→ DATA RECORDS:
---

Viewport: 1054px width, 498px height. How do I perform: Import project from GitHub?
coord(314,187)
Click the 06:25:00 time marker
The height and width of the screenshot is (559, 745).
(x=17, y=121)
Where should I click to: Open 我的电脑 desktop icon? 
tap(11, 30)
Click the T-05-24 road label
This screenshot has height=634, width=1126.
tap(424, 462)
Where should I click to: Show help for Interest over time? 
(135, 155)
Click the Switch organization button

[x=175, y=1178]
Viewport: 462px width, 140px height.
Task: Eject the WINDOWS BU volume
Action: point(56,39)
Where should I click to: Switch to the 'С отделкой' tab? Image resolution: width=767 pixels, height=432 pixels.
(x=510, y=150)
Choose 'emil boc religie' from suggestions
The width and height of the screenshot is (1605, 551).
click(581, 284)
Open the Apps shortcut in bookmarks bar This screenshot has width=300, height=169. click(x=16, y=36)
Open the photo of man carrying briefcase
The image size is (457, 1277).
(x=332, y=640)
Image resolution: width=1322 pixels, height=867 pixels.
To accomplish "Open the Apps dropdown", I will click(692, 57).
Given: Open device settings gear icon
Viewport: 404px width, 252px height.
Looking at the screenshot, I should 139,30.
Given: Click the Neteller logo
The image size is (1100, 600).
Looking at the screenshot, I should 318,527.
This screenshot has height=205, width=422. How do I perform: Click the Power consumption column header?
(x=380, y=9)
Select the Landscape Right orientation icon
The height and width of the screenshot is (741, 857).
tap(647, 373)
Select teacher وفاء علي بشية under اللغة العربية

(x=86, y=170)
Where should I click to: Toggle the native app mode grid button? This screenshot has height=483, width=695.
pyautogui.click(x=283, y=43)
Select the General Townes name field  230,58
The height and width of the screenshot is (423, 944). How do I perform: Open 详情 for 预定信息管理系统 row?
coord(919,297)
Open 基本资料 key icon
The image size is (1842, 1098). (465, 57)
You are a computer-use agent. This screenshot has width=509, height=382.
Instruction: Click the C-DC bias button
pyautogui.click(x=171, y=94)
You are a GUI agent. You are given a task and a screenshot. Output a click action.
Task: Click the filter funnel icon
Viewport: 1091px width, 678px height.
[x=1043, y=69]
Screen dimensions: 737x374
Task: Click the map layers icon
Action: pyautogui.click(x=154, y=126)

---

Copy the listing above line for line, with no changes.

→ SOLUTION TO THIS TASK:
Viewport: 1054px width, 498px height. How do I perform: Import project from GitHub?
coord(314,187)
Click the 06:25:00 time marker
The height and width of the screenshot is (559, 745).
(x=17, y=121)
Where should I click to: Open 我的电脑 desktop icon? 
tap(11, 30)
Click the T-05-24 road label
This screenshot has height=634, width=1126.
tap(424, 462)
Where should I click to: Show help for Interest over time? 
(135, 155)
Click the Switch organization button

[x=175, y=1178]
Viewport: 462px width, 140px height.
Task: Eject the WINDOWS BU volume
Action: point(56,39)
Where should I click to: Switch to the 'С отделкой' tab? Image resolution: width=767 pixels, height=432 pixels.
(x=510, y=150)
Choose 'emil boc religie' from suggestions
The width and height of the screenshot is (1605, 551).
click(581, 284)
Open the Apps shortcut in bookmarks bar This screenshot has width=300, height=169. click(x=16, y=36)
Open the photo of man carrying briefcase
The image size is (457, 1277).
(x=332, y=640)
Image resolution: width=1322 pixels, height=867 pixels.
To accomplish "Open the Apps dropdown", I will click(692, 57).
Given: Open device settings gear icon
Viewport: 404px width, 252px height.
Looking at the screenshot, I should 139,30.
Given: Click the Neteller logo
The image size is (1100, 600).
Looking at the screenshot, I should 318,527.
This screenshot has height=205, width=422. How do I perform: Click the Power consumption column header?
(x=380, y=9)
Select the Landscape Right orientation icon
The height and width of the screenshot is (741, 857).
tap(647, 373)
Select teacher وفاء علي بشية under اللغة العربية

(x=86, y=170)
Where should I click to: Toggle the native app mode grid button? This screenshot has height=483, width=695.
pyautogui.click(x=283, y=43)
Select the General Townes name field  230,58
The height and width of the screenshot is (423, 944). How do I perform: Open 详情 for 预定信息管理系统 row?
coord(919,297)
Open 基本资料 key icon
The image size is (1842, 1098). (465, 57)
You are a computer-use agent. This screenshot has width=509, height=382.
Instruction: Click the C-DC bias button
pyautogui.click(x=171, y=94)
You are a GUI agent. You are given a task and a screenshot. Output a click action.
Task: Click the filter funnel icon
Viewport: 1091px width, 678px height.
[x=1043, y=69]
Screen dimensions: 737x374
Task: Click the map layers icon
Action: pyautogui.click(x=154, y=126)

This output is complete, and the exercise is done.